Siwapon Chotikasatein

Mighty Oak Monday: Siwapon Chotikasatein

Major: Environmental Health  
Focus Area: The Built Environment
Hometown: Rayong, Thailand
Class of ’23

Siwapon Chotikasatein grew up as part of the “green revolution” generation. While working on her family’s rubber tree farm in Thailand, she saw trials and errors with vegetable farming that helped her understand the fragility of food systems.  This experience – coupled with learning about sustainability principles in high school – paved the path to her interest in studying the environment. She enrolled in the dual study program between Mahidol University and ESF.

“I wanted to experience multiple global viewpoints on sustainability and environmental practices,” Chotikasatein said. “I never seemed to question the idea of going abroad.”

For students like Chotikasatein, the program begins at Mahidol University for two years and culminates at SUNY ESF for three years. She arrived in Syracuse at the height of the COVID-19 pandemic in August 2020, making it challenging, but she persevered and poured herself into research opportunities.

“Dr. Lee Newman (in the Environmental Health division) introduced me to phytoremediation, which is the practice of using plants to clean up toxic metals, pesticides, and more ,” Chotikasatein said. “It really blew my mind!”

Traditionally, scientists have focused on which species of plants absorb the chemicals best, but there’s been a recent push to use more native plants.

In research led by ESF PhD student Amalia Kenyon, Chotikasatein helps to determine which native species will absorb Per- and Polyfluorinated Substances (PFAS) chemicals the best. As an emerging environmental contaminate, the scientific community is banding together to stop further spread of PFAS. 

Why the push to use more native plants? Chotikasatein soon found out. Once the native plants help take up the chemical, it's easier to restore the environment to it's pre-contaminated state. 

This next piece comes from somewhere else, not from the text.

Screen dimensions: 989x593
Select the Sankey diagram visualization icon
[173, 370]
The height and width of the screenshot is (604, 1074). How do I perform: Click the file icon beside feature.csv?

Graduation is just around the corner for Chotikasatein. While her part in the phytoremediation research is done, the work will continue under Kenyon. Chotikasatein plans to pursue a master’s degree at Syracuse University studying food systems. Her long-term goal is to gain as much knowledge on environmental practices as possible and return to Thailand to help run her family farm in a more eco-responsive way.

“Small to medium farms play such an important role in curbing climate change. I want my family’s rubber farm to be around for another 50 to 100 years, as it has existed before.”